In this, her fourth collection, St. Francis Xavier University professor Jeanette Lynes gives us a poetic biography of 1960s diva Dusty Springfield. Lynes is perhaps best known as a funny writer, and while It’s Hard Being Queen is by no means devoid of humour, Lynes’ reverence for the sad facts of Springfield’s life don’t allow her to play it for laughs. The result is a compelling and often poignant look at the private life of a celebrity who resisted the prying eyes of fans and media during her lifetime.
    If there’s a problem with this book, it’s that it sometimes contains too much biography and not enough poetry.
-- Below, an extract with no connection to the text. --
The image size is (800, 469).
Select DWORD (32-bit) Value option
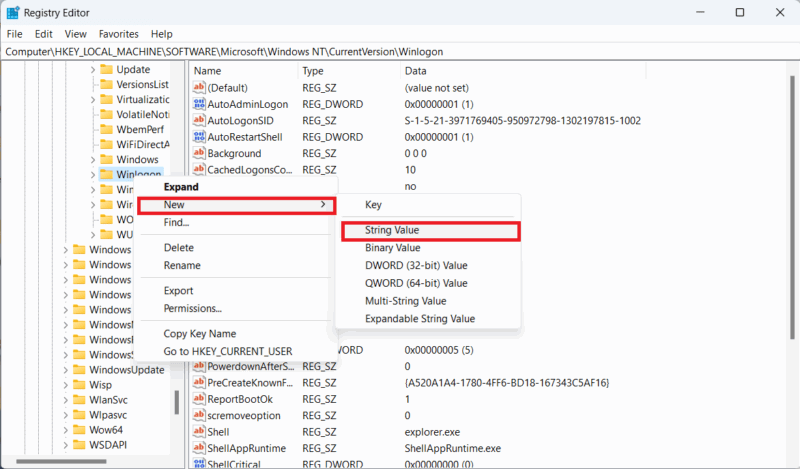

Several of the poems have the feel of historical episodes dutifully translated into well-crafted poems. Encountering the rhyming playfulness of “The Plenitude of America,” I wished for more formal flair. Reading outstanding set pieces like “A Brief History of Mascara” and “Hotels,” I wished for more digressions from the main theme. The prose monologue “Release,” in the voice of a mental patient who shares a ward with Dusty, made me long for a greater variety of narrative perspectives.
    The predominant voice in the collection is that of a third-person omniscient narrator; notably absent are poems in Dusty’s own voice. This seems like a missed opportunity, particularly given repeated allusions to the fractal nature of Springfield’s identity: “a face/ behind every face” in one poem, “Sound behind sound/ behind sound” in another – not to mention the drag queen who “was her.”
    Nevertheless, what is in the book is consistently well-written and engaging. Lynes clearly identifies with Springfield, who “makes her art/ one syllable at a time,” but she doesn’t romanticize her subject, writing in one of the book’s best pieces “Forget all that phoenix/ rising nonsense. Sheer/ bollocks, the ravings/ of sentimental poets.” Lynes succeeds admirably in making flesh of Dust.